We’re proud of the amount of money we’ve been able to raise and invest in research—$57 million, with another $2 million planned for the coming year. That investment also reflects the strength of our community, in the number of families who have given via donations or fundraising on our behalf.

We have been able to build incredible volume and breadth into the SMA drug pipeline, which now provides all of us in the community tremendous hope for the future. We have seen rapid progress for many of these programs into clinical trials, and we now have 15 pharmaceutical companies who have decided to join our community.


Q: What are your top research goals over the next year, and what will it take to reach those goals?

One long-term goal is to bring the cumulative SMA drug pipeline to over 30 programs, which includes active programs plus failures. Our current objective is to add programs that synergize with the current approaches in development, allowing us to treat all stages and types of SMA. To get there will take more of the same persistence, strategic thinking, and smart investing that have brought us to this point.

With seven programs now in clinical trials, we also have the goal of helping these programs proceed toward Food and Drug Administration (FDA) approval.

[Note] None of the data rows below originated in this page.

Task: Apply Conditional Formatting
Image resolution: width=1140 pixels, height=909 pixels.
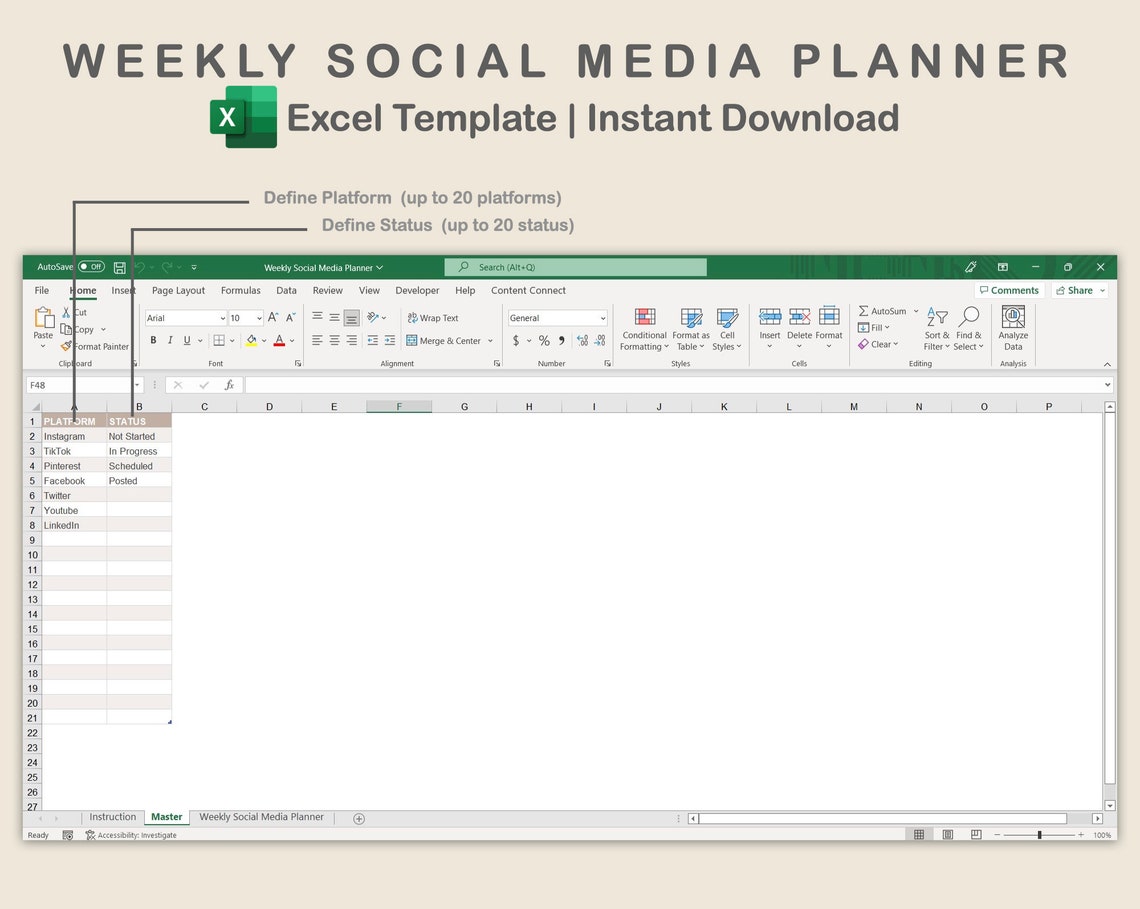Action: [x=643, y=328]
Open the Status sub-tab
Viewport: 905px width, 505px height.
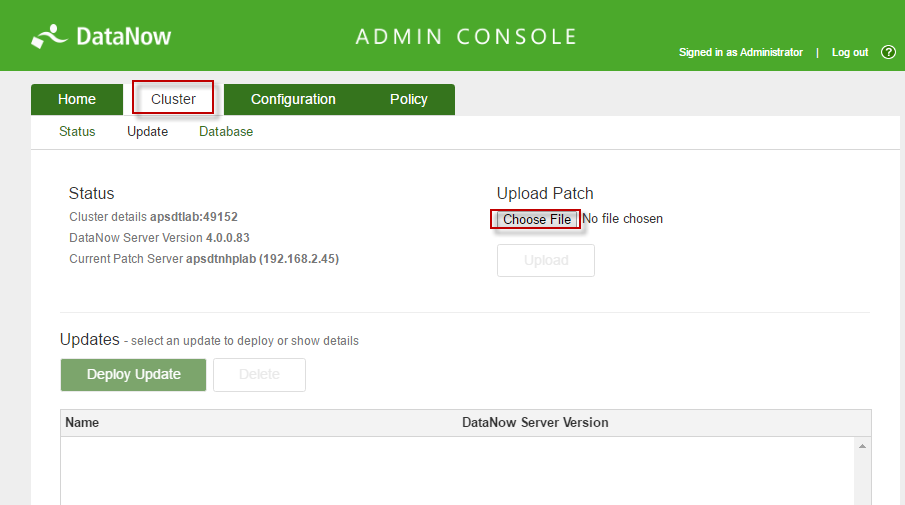(77, 131)
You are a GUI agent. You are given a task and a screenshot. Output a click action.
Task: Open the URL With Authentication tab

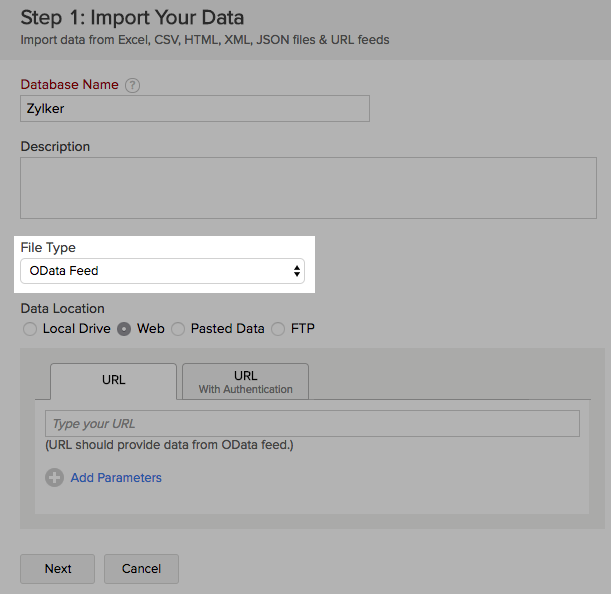tap(245, 382)
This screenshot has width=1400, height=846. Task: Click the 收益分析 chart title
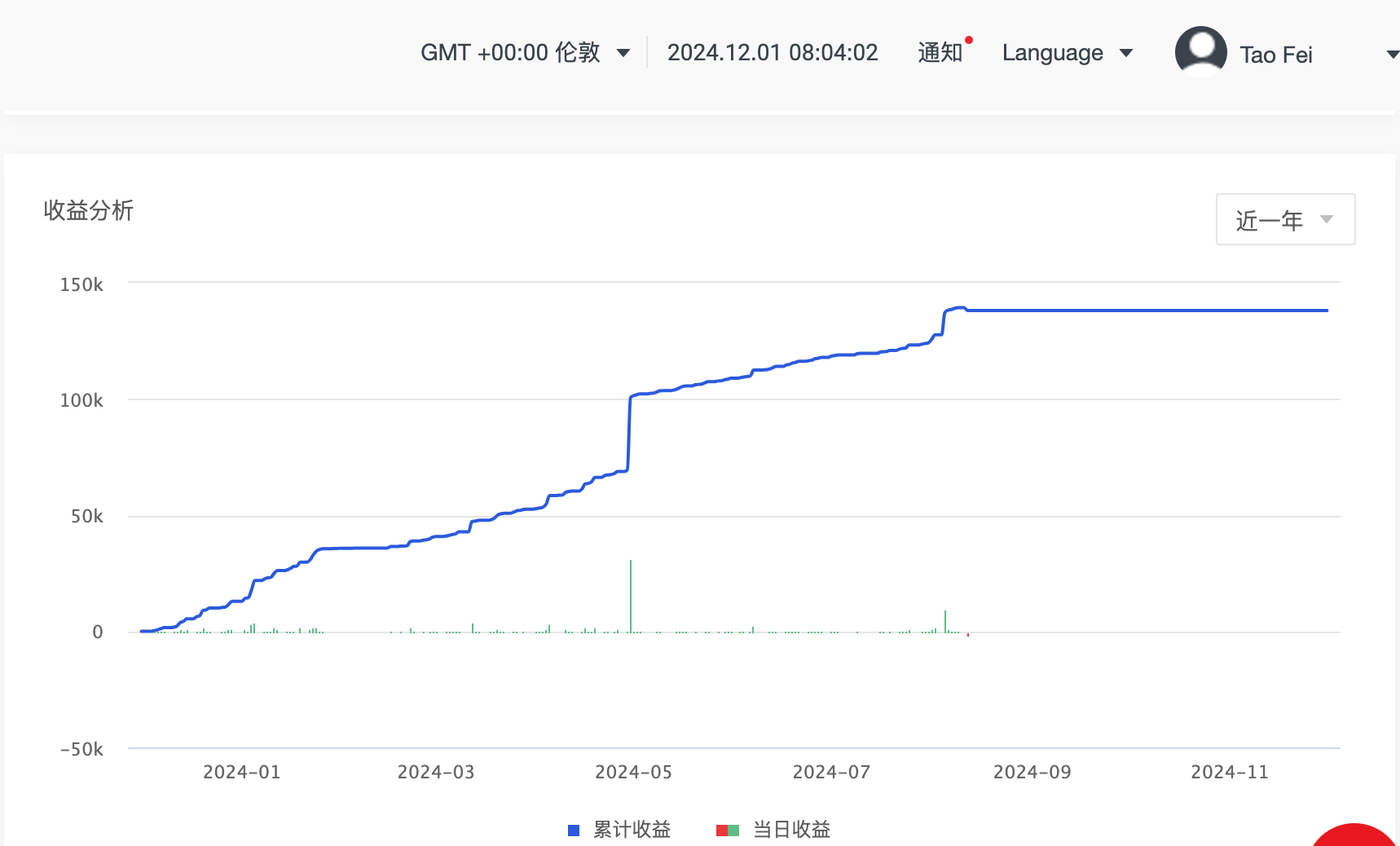[x=89, y=210]
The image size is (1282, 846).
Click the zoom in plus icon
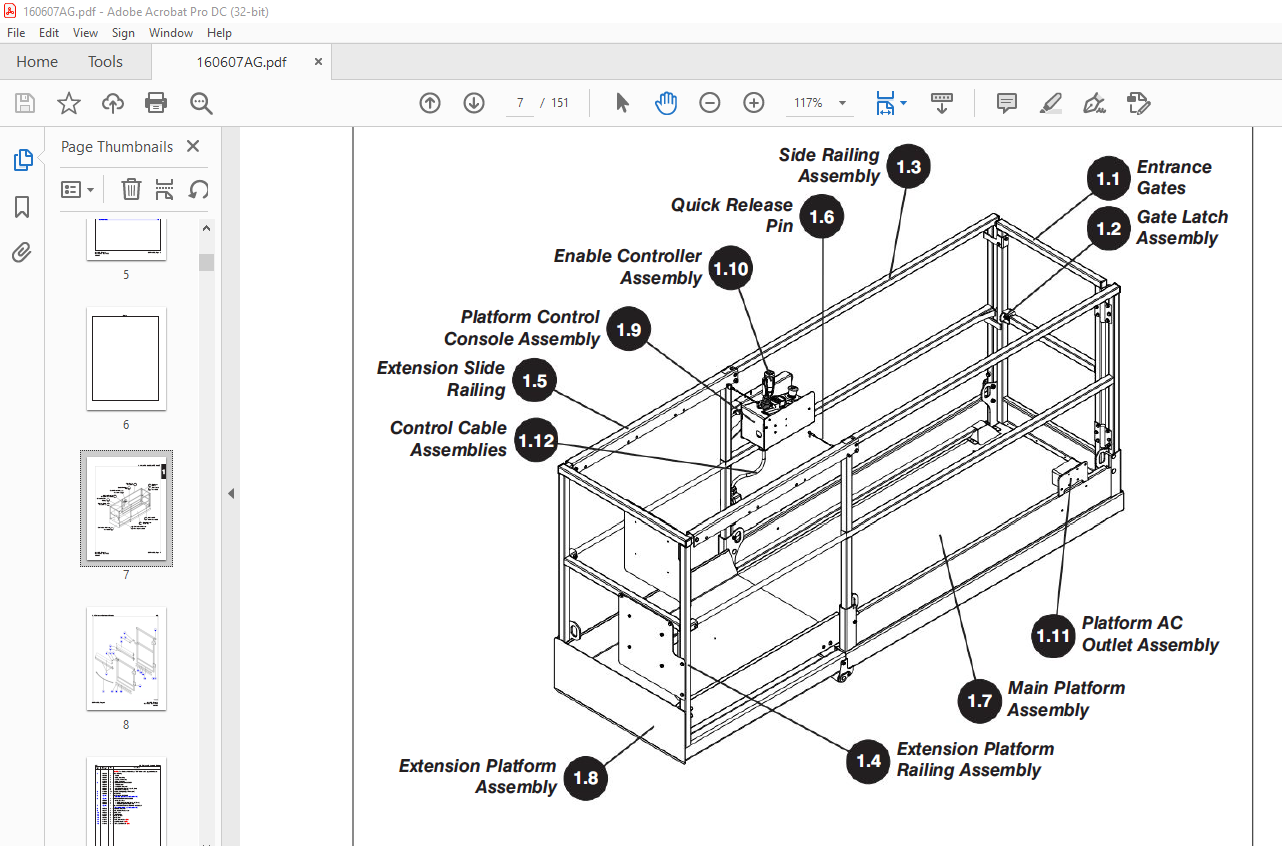click(754, 103)
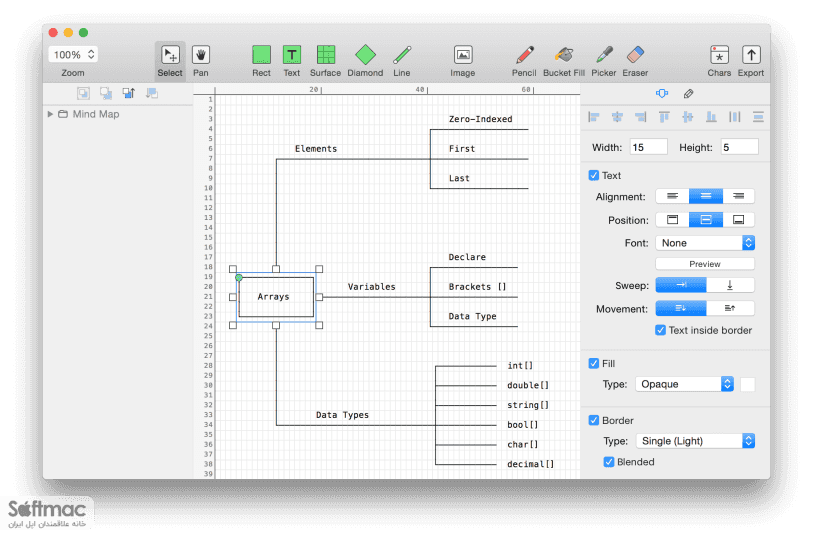Disable the Blended checkbox
The height and width of the screenshot is (540, 813).
click(x=609, y=462)
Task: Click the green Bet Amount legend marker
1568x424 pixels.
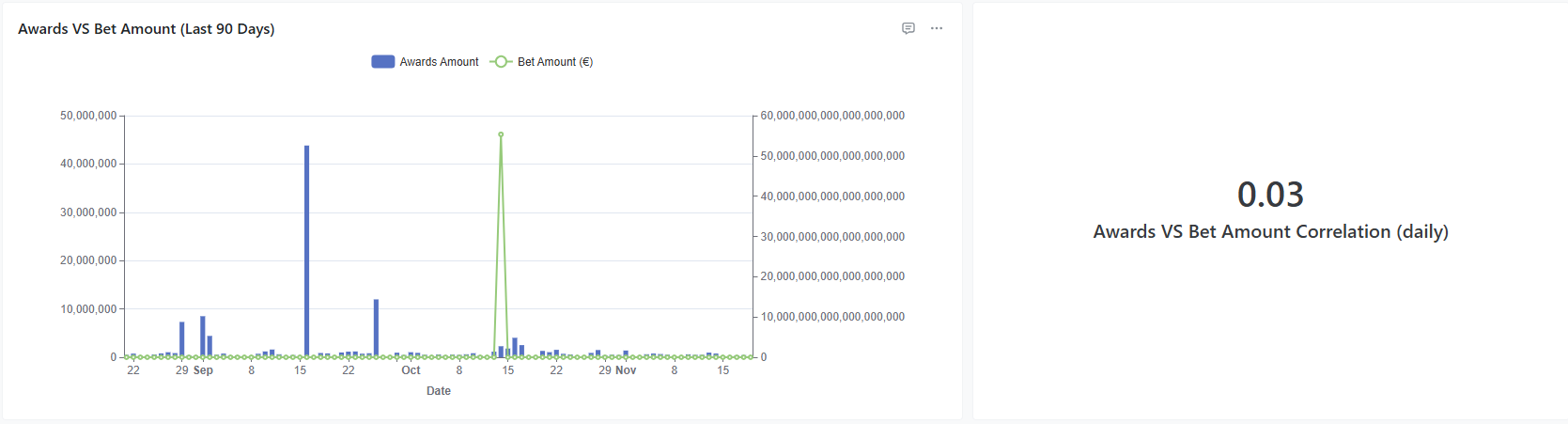Action: [x=501, y=62]
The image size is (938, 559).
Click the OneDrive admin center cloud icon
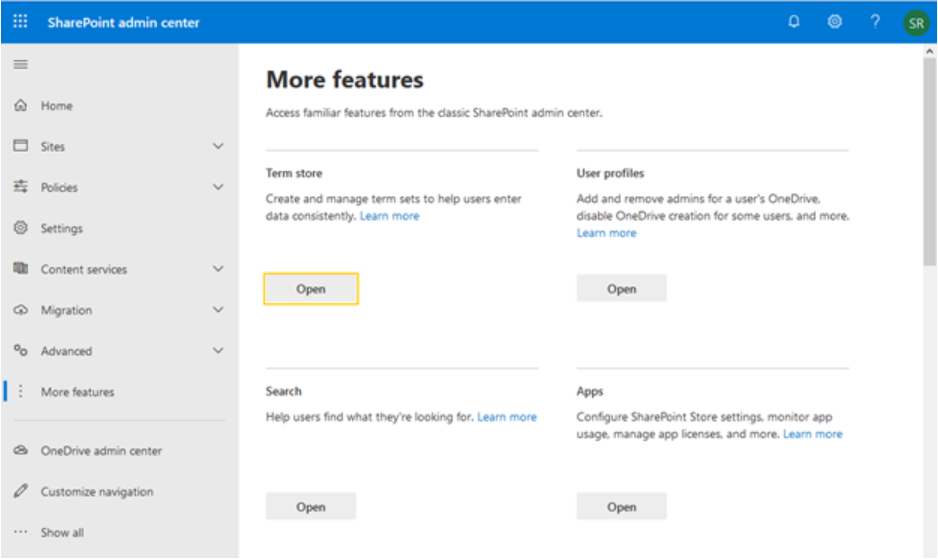pyautogui.click(x=20, y=451)
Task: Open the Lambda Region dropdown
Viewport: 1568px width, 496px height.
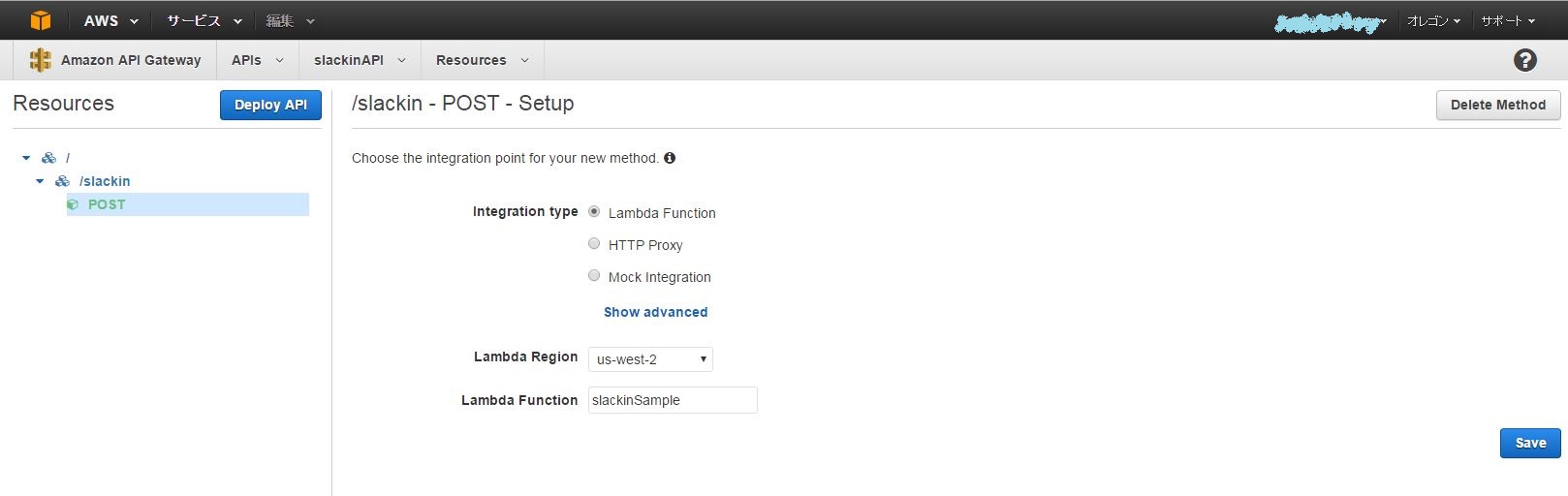Action: pyautogui.click(x=650, y=359)
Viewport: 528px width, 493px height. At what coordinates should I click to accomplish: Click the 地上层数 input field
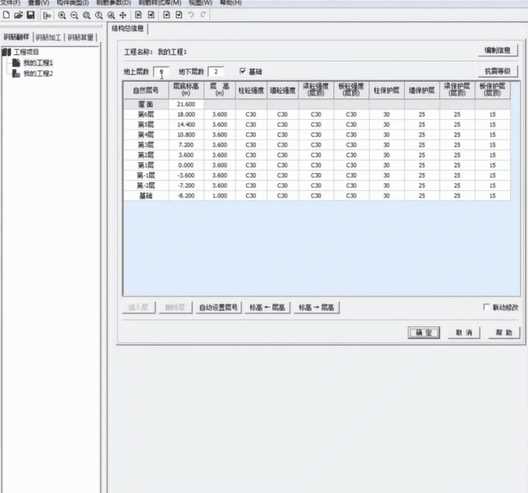tap(161, 72)
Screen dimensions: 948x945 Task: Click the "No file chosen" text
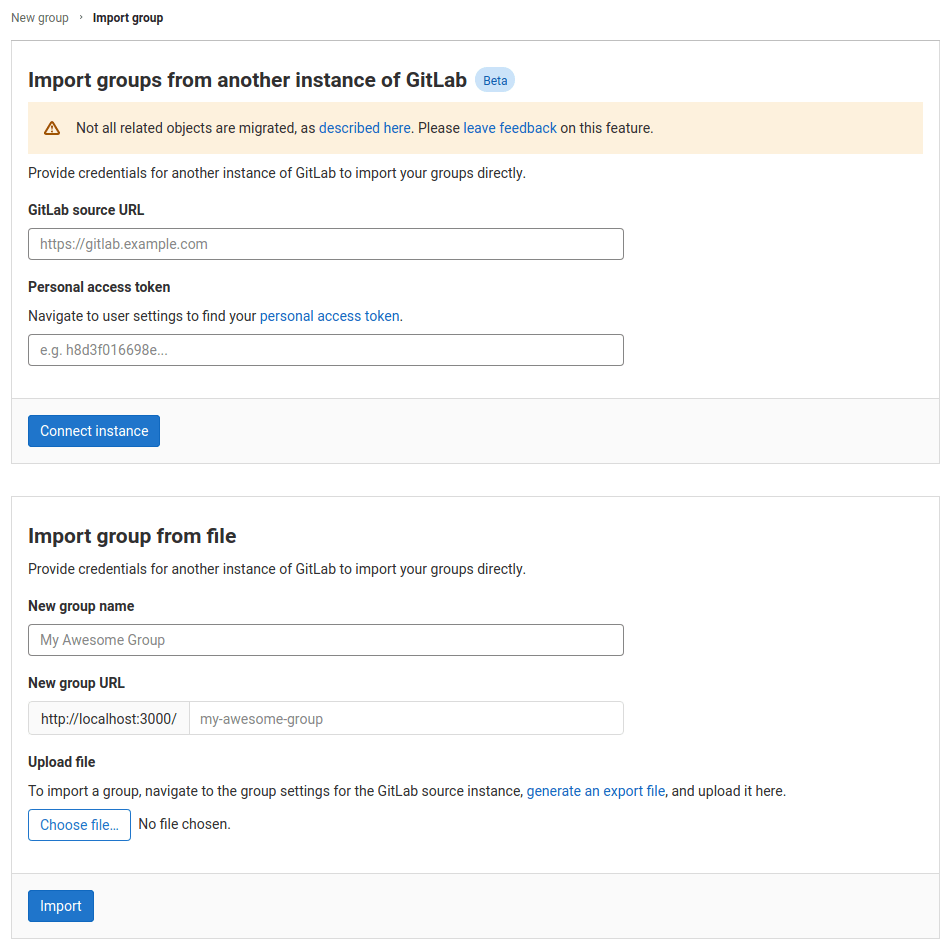(184, 824)
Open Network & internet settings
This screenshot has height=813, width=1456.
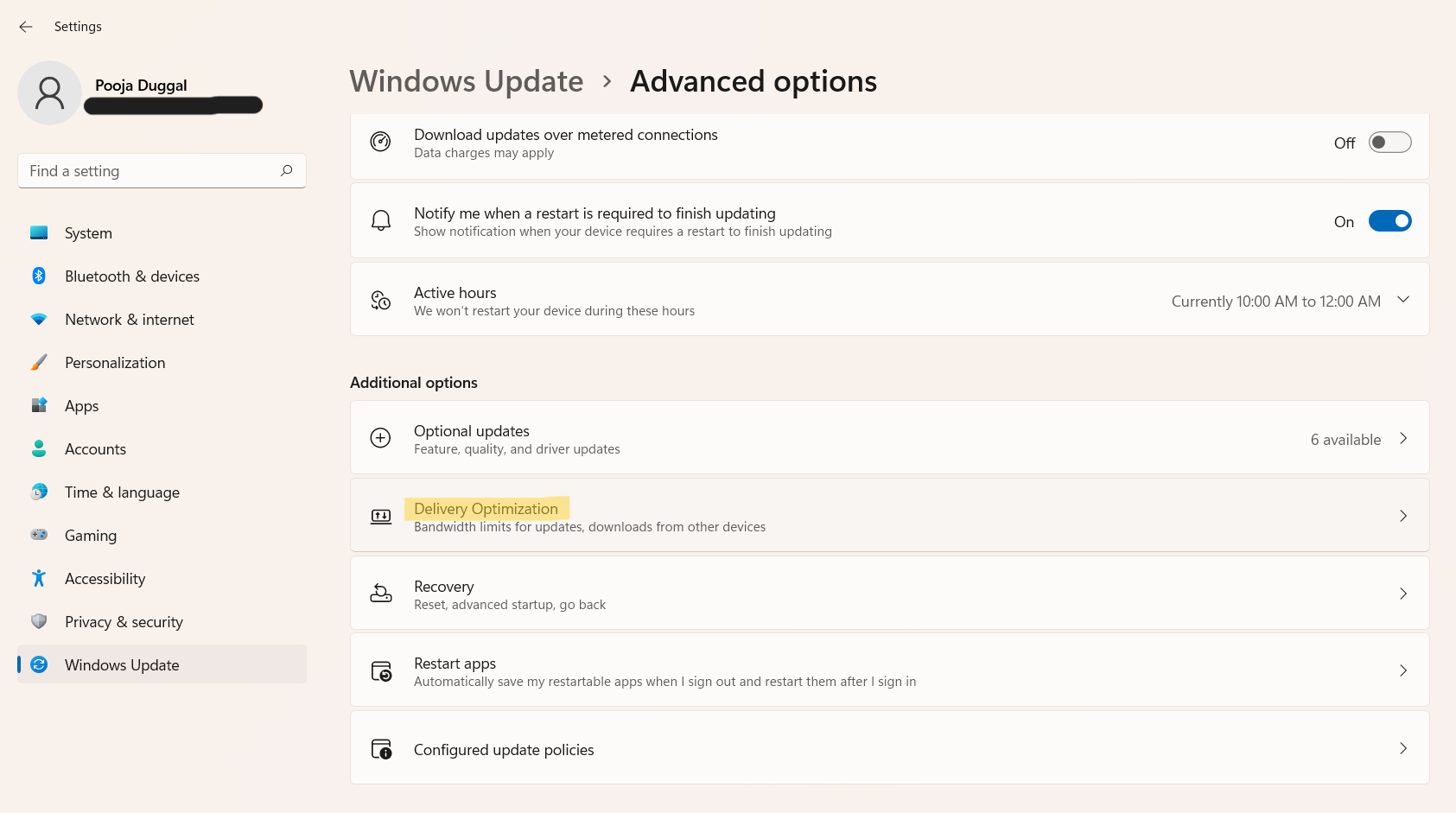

This requires us to continue working with our researchers on trial endpoints, and with our patient community on defining what risks are acceptable and what benefits are meaningful to them.

As FDA approvals draw closer, we have the goal of building stronger relationships with our government and regulatory partners in addition to our pharmaceutical industry collaborators. When the time comes for the FDA to consider an SMA drug for approval, we want to be sure our community’s voice is heard. This will require us to undertake new initiatives to broaden our reach even further.

Our community has remained strong as we’ve grown from a small group of families in 1984 to thousands of families, researchers, and industry partners today. One key goal we have now is to be focused on sustaining this unified community as we broaden to include new stakeholders.